Extracted records

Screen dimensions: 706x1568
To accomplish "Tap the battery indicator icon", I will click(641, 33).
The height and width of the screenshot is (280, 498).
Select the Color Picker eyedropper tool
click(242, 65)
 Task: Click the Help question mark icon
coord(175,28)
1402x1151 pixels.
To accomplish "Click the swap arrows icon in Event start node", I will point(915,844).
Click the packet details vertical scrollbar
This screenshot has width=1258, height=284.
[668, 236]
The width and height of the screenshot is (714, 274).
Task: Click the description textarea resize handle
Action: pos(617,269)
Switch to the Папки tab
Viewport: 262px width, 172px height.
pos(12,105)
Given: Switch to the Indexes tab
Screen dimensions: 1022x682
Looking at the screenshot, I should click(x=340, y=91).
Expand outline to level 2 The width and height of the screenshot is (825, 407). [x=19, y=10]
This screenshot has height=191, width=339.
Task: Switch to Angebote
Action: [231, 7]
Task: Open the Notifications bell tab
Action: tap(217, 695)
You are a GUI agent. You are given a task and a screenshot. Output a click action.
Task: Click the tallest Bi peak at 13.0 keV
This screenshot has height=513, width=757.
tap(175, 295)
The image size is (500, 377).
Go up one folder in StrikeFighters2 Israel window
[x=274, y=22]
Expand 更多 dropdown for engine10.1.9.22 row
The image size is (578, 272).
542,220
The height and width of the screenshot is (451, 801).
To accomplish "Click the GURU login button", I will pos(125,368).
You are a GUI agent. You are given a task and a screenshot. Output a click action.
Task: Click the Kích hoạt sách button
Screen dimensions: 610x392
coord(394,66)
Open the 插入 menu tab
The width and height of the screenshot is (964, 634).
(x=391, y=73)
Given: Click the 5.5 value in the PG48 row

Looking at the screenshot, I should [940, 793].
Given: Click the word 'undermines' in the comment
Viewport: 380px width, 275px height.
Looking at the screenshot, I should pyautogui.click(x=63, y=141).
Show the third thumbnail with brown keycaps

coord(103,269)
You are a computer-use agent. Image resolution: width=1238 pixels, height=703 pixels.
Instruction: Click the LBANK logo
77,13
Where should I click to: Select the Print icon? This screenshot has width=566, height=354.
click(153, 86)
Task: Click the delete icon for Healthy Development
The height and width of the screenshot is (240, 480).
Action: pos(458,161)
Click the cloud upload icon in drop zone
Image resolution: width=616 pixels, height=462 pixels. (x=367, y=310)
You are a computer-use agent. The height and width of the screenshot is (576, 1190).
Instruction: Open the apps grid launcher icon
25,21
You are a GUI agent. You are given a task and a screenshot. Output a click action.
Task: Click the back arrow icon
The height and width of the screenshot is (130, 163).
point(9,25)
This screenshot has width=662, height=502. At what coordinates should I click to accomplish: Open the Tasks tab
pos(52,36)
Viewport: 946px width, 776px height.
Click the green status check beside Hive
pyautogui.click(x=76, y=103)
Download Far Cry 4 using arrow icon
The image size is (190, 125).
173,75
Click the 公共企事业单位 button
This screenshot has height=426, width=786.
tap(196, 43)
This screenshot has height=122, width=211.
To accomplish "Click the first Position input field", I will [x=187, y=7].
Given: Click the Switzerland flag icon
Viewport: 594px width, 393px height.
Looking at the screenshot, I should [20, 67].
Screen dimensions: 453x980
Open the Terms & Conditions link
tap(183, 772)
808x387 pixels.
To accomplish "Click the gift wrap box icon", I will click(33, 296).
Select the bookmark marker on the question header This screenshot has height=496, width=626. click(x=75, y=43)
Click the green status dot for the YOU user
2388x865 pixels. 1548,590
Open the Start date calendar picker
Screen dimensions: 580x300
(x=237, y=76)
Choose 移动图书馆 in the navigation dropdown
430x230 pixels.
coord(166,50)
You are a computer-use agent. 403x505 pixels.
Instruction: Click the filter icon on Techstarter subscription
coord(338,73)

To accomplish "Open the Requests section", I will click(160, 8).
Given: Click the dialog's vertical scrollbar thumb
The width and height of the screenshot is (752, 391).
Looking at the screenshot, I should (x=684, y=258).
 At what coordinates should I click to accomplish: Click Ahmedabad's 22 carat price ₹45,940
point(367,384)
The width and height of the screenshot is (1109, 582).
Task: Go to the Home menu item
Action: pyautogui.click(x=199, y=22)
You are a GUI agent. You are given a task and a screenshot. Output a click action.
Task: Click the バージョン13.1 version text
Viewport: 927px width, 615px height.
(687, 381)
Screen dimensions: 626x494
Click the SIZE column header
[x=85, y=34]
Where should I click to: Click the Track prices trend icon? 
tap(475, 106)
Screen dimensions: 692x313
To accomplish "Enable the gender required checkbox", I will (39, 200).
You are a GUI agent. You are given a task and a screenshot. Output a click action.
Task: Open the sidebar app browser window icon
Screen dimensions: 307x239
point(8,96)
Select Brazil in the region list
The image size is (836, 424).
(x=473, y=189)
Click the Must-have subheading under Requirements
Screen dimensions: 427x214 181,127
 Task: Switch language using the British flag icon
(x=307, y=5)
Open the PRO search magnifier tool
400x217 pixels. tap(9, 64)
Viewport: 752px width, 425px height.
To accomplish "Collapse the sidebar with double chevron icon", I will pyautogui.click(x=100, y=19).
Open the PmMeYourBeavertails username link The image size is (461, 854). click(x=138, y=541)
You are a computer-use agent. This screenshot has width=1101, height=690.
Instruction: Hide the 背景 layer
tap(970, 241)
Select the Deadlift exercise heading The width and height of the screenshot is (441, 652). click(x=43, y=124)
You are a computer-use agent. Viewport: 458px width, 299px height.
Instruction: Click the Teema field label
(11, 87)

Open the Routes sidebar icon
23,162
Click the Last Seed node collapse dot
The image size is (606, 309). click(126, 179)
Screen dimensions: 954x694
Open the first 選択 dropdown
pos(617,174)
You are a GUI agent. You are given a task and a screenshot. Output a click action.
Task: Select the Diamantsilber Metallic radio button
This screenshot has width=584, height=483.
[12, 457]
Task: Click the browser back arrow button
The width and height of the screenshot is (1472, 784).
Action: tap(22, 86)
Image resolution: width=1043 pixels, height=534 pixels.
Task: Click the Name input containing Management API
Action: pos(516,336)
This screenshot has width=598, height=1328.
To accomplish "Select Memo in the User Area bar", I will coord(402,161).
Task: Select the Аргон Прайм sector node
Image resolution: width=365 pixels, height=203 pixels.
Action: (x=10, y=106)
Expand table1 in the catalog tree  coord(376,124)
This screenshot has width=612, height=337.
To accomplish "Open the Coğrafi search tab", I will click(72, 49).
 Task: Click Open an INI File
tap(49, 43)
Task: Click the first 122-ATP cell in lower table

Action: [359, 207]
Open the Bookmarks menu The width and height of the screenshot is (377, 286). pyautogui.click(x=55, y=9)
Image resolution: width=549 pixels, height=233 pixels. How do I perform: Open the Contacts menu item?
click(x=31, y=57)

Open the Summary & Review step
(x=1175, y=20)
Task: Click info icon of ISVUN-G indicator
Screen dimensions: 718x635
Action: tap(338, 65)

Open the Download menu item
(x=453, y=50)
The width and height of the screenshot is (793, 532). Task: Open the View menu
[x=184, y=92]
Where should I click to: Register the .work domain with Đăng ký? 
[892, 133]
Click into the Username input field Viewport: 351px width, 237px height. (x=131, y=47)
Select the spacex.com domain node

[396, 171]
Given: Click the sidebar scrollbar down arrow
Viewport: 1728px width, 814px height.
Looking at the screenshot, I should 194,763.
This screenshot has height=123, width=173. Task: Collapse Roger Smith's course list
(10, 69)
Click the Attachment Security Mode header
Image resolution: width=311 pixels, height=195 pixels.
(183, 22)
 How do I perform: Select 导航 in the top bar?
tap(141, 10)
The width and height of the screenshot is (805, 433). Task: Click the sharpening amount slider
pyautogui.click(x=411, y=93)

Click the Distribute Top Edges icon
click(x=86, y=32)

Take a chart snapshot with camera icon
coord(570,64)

What needs to be done: Using the records above, copy word for word the line with "Open the Routes sidebar icon", the line with "Task: Click the browser back arrow button", and every line between them.

Exercise solution:
Open the Routes sidebar icon
23,162
Click the Last Seed node collapse dot
The image size is (606, 309). click(126, 179)
Screen dimensions: 954x694
Open the first 選択 dropdown
pos(617,174)
You are a GUI agent. You are given a task and a screenshot. Output a click action.
Task: Select the Diamantsilber Metallic radio button
This screenshot has width=584, height=483.
[12, 457]
Task: Click the browser back arrow button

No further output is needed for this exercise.